Commercial building owners wanting to participate well in this deliberation and debate will have dozens of questions for themselves and government. They will have questions about what is included in the plan, and what has been omitted.

Skilful questions will bring building owners to a better vantage point from which to discern government's intentions, to gain insight into what others are doing - their competitors and business partners alike - and to get a running start on formulating their own "best outcomes" strategy.

Rather than emphasising the cost issues, business interruption issues, uncertain return on investment issues, conflicting advice issues, and lack of urgency issues commonly seen as reasons to continue using more energy than is actually needed to get the job done, would images of a more competitive Hong Kong, a fresh chance to apply Hong Kong's world renowned "accomplish anything" business prowess, and new ways to employ smart young people in a meaningful endeavour be more helpful?

Is 15 per cent over the next 10 years a challenging enough target? (Tokyo is going for 17 per cent over only five years. Will Hong Kong be left behind?)

How could building owners communicate their willingness to use their own power and influence to convince the public and legislative councillors of all parties that energy saving is in all of Hong Kong's best interest, not only theirs?

Are the approaches that have been tried repeatedly since the first oil shocks in the 1970s still the best available? (Tactics such as energy audits, equipment upgrades, formation of green teams and behaviour-change actions epitomised by the classic attaching of reminder stickers next to the light switches.)

Could government do more to lead by example? More transparency about how much energy their own buildings use, for instance? Detailed direct and indirect costs of their energy-saving initiatives (those that worked and those that did not) to give commercial building owners confidence to do the same?

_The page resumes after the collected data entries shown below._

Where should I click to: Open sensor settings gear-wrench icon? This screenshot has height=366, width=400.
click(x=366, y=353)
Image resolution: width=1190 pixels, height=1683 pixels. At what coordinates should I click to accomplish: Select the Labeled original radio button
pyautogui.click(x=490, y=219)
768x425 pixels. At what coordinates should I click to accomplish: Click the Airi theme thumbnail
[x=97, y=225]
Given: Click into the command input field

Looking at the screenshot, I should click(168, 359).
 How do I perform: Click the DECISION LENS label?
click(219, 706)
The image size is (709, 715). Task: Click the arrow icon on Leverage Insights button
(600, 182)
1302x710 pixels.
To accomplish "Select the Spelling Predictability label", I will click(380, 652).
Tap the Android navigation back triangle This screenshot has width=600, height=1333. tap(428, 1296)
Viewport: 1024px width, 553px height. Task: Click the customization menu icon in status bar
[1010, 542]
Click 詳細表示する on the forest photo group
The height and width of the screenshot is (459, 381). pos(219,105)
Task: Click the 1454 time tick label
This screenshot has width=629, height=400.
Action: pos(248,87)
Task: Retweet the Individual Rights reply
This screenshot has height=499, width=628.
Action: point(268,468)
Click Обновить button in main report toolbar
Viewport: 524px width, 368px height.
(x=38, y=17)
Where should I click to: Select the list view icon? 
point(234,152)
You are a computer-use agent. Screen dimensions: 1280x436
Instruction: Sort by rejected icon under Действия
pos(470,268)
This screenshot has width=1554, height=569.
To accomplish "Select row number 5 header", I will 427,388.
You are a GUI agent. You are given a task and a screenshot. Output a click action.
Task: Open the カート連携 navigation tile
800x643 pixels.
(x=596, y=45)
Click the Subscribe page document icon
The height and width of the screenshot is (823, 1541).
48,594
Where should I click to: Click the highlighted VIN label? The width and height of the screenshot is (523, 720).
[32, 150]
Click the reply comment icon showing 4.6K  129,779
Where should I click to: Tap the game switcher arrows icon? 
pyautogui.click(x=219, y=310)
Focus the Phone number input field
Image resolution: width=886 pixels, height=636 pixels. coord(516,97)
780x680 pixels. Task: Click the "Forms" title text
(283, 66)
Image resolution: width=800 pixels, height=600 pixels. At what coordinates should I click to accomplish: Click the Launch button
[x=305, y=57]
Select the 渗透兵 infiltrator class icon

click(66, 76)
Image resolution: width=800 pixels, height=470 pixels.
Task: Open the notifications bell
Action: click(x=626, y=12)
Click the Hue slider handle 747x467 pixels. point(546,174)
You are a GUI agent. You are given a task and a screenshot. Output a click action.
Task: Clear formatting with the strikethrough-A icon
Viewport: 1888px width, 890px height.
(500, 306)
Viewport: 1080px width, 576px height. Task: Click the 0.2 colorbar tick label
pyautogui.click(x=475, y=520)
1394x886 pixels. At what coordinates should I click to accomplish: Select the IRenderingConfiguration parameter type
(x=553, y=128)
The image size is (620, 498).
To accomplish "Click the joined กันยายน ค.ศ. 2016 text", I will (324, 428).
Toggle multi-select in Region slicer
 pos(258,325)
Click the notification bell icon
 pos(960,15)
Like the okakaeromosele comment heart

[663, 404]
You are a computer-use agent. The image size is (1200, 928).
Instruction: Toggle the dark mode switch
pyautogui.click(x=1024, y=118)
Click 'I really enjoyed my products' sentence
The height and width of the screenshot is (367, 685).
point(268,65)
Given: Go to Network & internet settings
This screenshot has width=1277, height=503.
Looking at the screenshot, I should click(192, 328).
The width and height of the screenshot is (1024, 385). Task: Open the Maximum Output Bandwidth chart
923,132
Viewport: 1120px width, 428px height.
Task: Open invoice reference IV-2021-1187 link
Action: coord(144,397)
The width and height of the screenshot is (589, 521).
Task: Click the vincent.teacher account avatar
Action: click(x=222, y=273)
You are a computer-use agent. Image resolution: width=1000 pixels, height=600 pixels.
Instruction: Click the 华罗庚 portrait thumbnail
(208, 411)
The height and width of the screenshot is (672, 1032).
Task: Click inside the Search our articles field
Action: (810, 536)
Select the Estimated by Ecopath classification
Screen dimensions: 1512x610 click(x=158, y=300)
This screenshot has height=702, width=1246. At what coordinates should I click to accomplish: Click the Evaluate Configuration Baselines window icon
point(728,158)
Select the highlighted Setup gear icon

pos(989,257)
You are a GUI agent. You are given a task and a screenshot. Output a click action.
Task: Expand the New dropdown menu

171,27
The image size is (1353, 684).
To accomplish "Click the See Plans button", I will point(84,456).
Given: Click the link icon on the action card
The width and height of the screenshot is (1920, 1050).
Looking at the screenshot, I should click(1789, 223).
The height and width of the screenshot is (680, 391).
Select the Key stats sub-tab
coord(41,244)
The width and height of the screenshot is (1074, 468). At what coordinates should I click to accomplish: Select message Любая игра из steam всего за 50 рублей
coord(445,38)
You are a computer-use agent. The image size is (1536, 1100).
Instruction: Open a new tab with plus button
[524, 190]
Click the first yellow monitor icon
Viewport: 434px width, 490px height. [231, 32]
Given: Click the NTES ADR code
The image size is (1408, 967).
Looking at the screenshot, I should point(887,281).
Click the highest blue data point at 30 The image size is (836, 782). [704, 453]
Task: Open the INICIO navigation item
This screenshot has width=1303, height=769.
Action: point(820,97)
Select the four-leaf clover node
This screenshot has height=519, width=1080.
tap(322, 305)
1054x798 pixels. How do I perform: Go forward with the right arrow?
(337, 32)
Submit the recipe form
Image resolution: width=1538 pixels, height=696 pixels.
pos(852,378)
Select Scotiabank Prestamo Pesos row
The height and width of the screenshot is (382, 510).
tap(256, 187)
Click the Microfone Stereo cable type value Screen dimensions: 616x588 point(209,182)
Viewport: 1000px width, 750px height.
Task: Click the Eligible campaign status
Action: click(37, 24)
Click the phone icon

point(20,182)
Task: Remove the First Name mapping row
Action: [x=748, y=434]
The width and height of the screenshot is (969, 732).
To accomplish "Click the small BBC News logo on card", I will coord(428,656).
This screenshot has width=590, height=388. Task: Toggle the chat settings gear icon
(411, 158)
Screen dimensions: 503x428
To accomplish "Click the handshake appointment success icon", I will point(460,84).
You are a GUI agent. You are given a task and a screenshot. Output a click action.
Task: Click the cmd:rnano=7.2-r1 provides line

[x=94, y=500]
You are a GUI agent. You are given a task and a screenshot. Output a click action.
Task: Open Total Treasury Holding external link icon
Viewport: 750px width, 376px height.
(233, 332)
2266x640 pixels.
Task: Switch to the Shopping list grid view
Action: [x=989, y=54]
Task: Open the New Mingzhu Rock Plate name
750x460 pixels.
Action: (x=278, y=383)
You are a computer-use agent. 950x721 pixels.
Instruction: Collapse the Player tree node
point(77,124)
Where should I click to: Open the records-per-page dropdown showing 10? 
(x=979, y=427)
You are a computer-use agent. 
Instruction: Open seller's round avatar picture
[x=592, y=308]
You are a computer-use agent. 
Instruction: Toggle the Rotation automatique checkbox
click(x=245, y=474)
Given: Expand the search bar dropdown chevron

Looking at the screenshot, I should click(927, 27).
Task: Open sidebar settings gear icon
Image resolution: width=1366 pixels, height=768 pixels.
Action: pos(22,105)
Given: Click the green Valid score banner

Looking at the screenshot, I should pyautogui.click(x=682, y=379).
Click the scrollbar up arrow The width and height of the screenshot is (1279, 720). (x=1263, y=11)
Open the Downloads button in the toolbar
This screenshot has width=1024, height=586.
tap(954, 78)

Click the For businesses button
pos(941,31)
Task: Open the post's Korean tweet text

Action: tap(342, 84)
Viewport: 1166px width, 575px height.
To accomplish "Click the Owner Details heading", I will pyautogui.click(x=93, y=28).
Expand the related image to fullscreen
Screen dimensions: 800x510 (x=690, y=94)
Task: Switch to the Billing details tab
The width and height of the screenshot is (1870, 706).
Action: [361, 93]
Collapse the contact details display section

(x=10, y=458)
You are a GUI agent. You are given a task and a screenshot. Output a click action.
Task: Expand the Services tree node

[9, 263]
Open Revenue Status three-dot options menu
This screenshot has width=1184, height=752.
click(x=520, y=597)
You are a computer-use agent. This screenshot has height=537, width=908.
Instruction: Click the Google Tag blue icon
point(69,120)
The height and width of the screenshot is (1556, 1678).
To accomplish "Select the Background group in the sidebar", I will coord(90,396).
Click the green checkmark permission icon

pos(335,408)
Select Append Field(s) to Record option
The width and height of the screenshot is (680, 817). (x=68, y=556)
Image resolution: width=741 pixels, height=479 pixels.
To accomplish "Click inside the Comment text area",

Would finding a way to give government permission to fail result in them trying some even bolder pilot projects? And in the spirit of bold, could government be asked to transparently catalogue and quantify any ways in which their departmental issues and conflicting agendas are barriers to reaching a more energy efficient future for new buildings and existing buildings?

If the real purpose of the plan is to reduce carbon, then commercial building owners could ask why this whole plan has been couched in terms of energy intensity rather than absolute energy consumption. Yes, this is common practice. But global temperature rise is only due to absolute greenhouse gas accumulation. Intensity per dollar of GDP matters not at all.